Em entrevista durante o evento realizado no Parque de Exposições, em Salvador, Loyola afirmou que a participação do presidente busca responder a informações que, segundo ele, tentam colocar em dúvida o apoio de Lula ao governador.
“Hoje a vida do presidente Lula aqui é para não deixar dúvida nenhuma das pessoas que fazem santinho falso de que lado que Lula está. Nós temos um projeto com Lula, com Jerônimo, que vem mudando a Bahia. E nós vamos continuar com isso, com muito trabalho, com muita dignidade.”
O secretário também rebateu críticas da oposição sobre o cenário eleitoral e ironizou adversários ao comentar o ambiente da campanha.
“Eles têm que tomar muito chá de camomila e suco de maracujá, porque nós estamos animados e com muita força e com muita vontade.”
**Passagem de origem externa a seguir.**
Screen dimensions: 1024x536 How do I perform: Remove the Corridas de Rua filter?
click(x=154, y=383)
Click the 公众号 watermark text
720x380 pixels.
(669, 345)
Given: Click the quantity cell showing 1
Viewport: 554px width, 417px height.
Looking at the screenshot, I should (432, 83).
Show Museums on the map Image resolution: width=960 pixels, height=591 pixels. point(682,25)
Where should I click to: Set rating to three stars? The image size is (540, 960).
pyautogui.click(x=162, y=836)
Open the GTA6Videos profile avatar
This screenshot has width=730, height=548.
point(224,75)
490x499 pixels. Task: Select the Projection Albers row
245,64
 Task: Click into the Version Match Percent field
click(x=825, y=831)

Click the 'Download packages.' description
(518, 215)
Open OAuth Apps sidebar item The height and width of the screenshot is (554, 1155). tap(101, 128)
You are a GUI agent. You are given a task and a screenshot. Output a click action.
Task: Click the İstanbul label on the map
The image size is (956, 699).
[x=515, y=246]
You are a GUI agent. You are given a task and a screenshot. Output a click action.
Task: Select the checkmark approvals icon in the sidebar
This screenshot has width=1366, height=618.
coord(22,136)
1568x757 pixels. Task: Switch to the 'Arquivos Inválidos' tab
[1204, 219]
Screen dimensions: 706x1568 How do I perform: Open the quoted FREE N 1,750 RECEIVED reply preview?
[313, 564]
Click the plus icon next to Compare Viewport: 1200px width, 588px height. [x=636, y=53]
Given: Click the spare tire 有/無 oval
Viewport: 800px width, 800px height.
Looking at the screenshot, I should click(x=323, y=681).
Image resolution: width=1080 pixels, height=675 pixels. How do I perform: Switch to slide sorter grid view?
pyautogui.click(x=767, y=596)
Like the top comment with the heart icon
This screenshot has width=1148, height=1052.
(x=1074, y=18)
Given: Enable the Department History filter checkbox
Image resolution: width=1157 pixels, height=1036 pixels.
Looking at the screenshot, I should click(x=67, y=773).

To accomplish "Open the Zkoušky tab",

Ao encerrar a fala, o secretário destacou o público presente na convenção, utilizada pela Federação Brasil da Esperança para homologar as candidaturas de Jerônimo Rodrigues ao governo, de Geraldo Júnior (MDB) à vice-governadoria e dos ex-governadores Rui Costa (PT) e Jaques Wagner (PT) ao Senado.
“Aqui a gente não esconde ninguém, tá todo mundo aí, todo mundo tá vendo. Olha o povo que tá aqui, mais de 30 mil pessoas. Segura essa aí, viu?”
A convenção em Salvador antecede a oficialização da candidatura de Lula à reeleição à Presidência da República, prevista para este domingo (2), durante encontro nacional do PT, em São Paulo. A participação do presidente no evento baiano foi tratada por aliados como um gesto de fortalecimento da campanha de Jerônimo, que buscará um segundo mandato nas eleições de outubro.